-- PROVIDED PASSAGE --
....

6. **Both have handy `.count()` and `.index()` methods.** (In fact, these are the [only two methods](https://www.programiz.com/python-programming/methods/tuple) for tuples. We'll discuss why that is in a second.)

In [120]:
num_tuple = (5, 0, 9.2, 8, 0)  # tuples are defined using parentheses
print('The tuple:', num_tuple)

print(num_tuple[0])  # first element
print(num_tuple[-1])  # last element

The tuple: (5, 0, 9.2, 8, 0)
5
0


The key difference between a list and a tuple is that a tuple is **immutable**: tuples can't be changed once they're assigned to a variable. This means that you can't use methods to append, extend, sort, or pop elements from a tuple: the only two available are `.count()` and `.index()`, neither of which change the tuple.

> **"Why would you choose to use a tuple instead of a list if you can't actually do anything to them?"**<br>
It turns out that tuples are **more efficient** than lists, specifically *because* they can't be modified. This principle applies to all data structures in Python: the more flexibility permitted by the structure, the less computationally efficient it is to create and access elements in the structure. In other words, your computer will allocate less memory for tuples because it knows that their size will not change. This **efficiency-flexibility tradeoff** is a key motivator selecting appropriate data structures in your work.

Beyond efficiency reasons, tuples are important for you to know because they're the default data structure for returning multiple values in functions.

In [121]:
def summarize_tuple(input_list):
    # A function that will take a list of numerics return three key summary values:
    # 1. The length
    # 2. The median
    # 3. The mean
    print('Output is in order: length, median, mean')

    return len(input_list), list_median(input_list), list_mean(input_list)

summarize_tuple(num_list)

Output is in order: length, median, mean


NameError: name 'list_median' is not defined

In [122]:
out = summarize_tuple(num_list)

Output is in order: length, median, mean


NameError: name 'list_median' is not defined

In [None]:
print(type(out))  # as promised, the output of elements from a function is a tuple by default
print(out)

Here, the values are returned in a 3-member tuple. This default makes sense if you consider *efficiency*: it's more efficient to return values from a function as a tuple, unless otherwise specified. It's like Occam's Razor, but for efficiency in your functions.

To sum it up, tuples are good data structures if you value efficiency and don't anticipate needing to add, remove, or otherwise alter the structure of your data.

## Sets
Let's move on to sets. **Sets** are a type of data structure that only contains unique values.

You can create a set directly using curly brackets (`{}`), or coerce an existing object into a set. In the latter case, any duplicate values will be dropped, leaving only unique values in the set.

In [123]:
# Method 1: Create a set using curly brackets
groceries = {'grapes', 'milk', 'eggs', 'apple', 'salmon', 'bread'}  # initalized with curly brackets

print(groceries)

....

-- DATA SECTION --
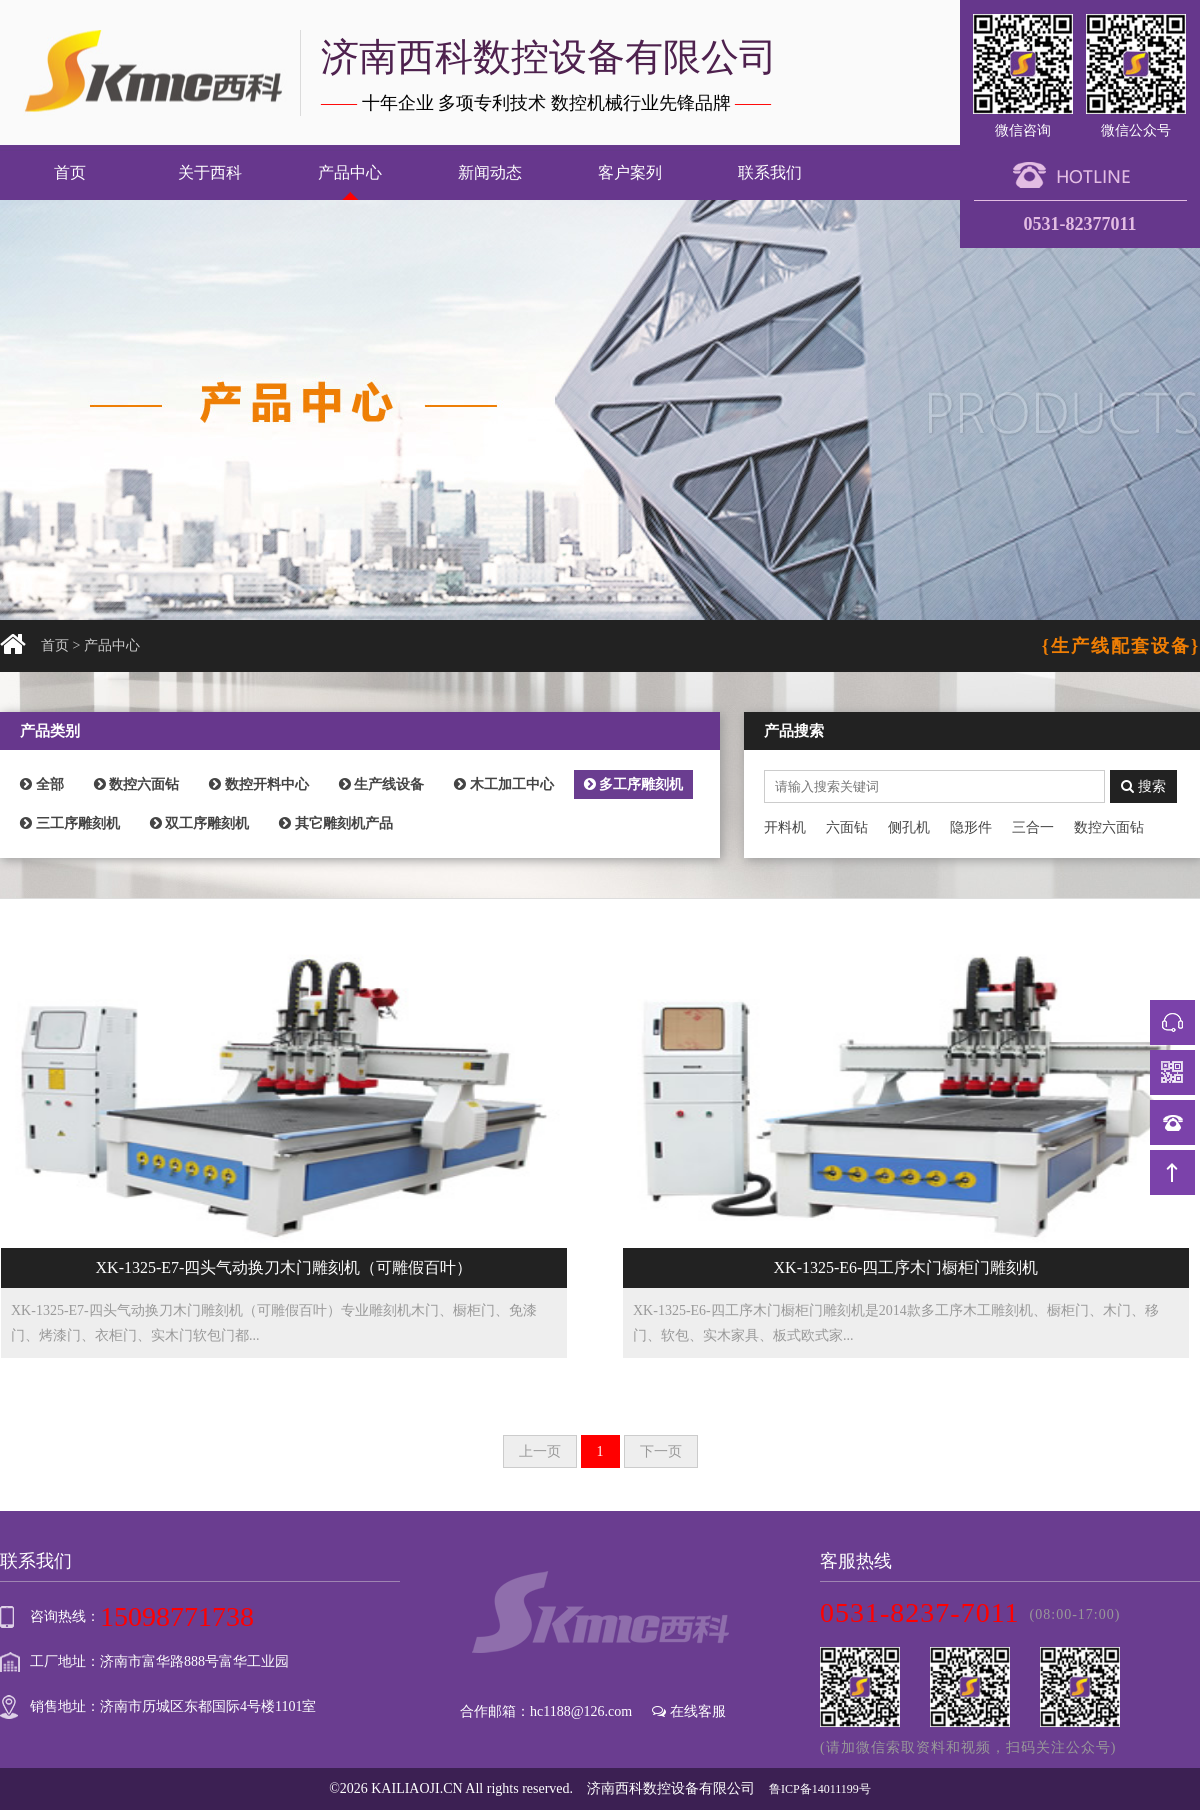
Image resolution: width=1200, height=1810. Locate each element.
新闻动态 (490, 172)
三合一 (1033, 827)
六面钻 (847, 827)
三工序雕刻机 (70, 823)
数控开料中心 (259, 784)
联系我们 (770, 172)
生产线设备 (382, 784)
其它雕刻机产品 (336, 823)
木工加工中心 (504, 784)
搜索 (1143, 786)
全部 (42, 784)
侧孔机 (909, 827)
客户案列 (630, 172)
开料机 (785, 827)
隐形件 (971, 827)
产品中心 (350, 172)
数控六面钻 (137, 784)
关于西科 (210, 172)
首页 (70, 172)
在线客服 (689, 1711)
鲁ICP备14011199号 (820, 1789)
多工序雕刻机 (634, 784)
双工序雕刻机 (200, 823)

....

-- THE TASK --
In the tutorial on tuples and sets, condense the paragraph that begins "The key difference between a list and a tuple" into a short bulleted list that keeps its main facts.

-- CORRECT ANSWER --
- Unlike a list, a tuple is immutable. Once it is assigned to a variable, it can't be changed.
- You can't use methods to append, extend, sort, or pop its elements.
- Its only two methods, `.count()` and `.index()`, don't change the tuple.